Things you should stop caring about, or start caring about. Immediately. STOP caring about US Weekly.

When it comes to tabloids,

US Weekly is the reigning champ––the one that celebrities hate, pundits rail against, and Kevin Federline calls out in leaked MySpace tracks. (Sample lyric: "And you magazine motherfuckers can kiss a dick / US Weekly, I'll shout every one of you bitches out.") All of which, frankly, doesn't make any sense. Why does everyone think it's so controversial? US Weekly is the most boring tabloid ever. (In Touch is only $1.99, so it doesn't count, and People has too many "Real People" and "Murder In Suburbia" stories to qualify as a tabloid.) "Stars––They're just like US"? Jessica Simpson is flirting with someone? Big deal. Where are the scoops, the wild speculations, the horribly unflattering photos? One recent issue of US had two full pages of old pictures of Tom Cruise and Katie Holmes (in a feature called, "A Look Back At Their Whirlwind Love"), and four pages of blurry photos of all the furniture in Brad and Angelina's unused Malibu home. Wow.

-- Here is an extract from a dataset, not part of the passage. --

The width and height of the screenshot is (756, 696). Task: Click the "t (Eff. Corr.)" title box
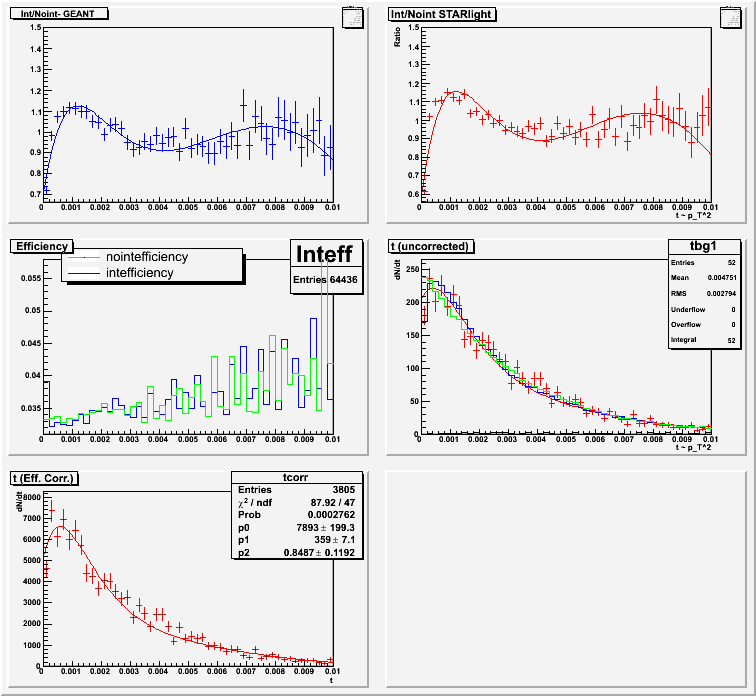coord(45,478)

The only thing that was even remotely interesting was the exclusive story about Teri Hatcher and Ryan Seacrest making out on a beach, but it was so obviously staged that the whole "exclusive" thing was nullified. (Unless the exclusive had been "Teri And Ryan: Kissing Stiffly In Front Of Reporters!" instead of "Teri And Ryan: Kissing!") START caring about Star.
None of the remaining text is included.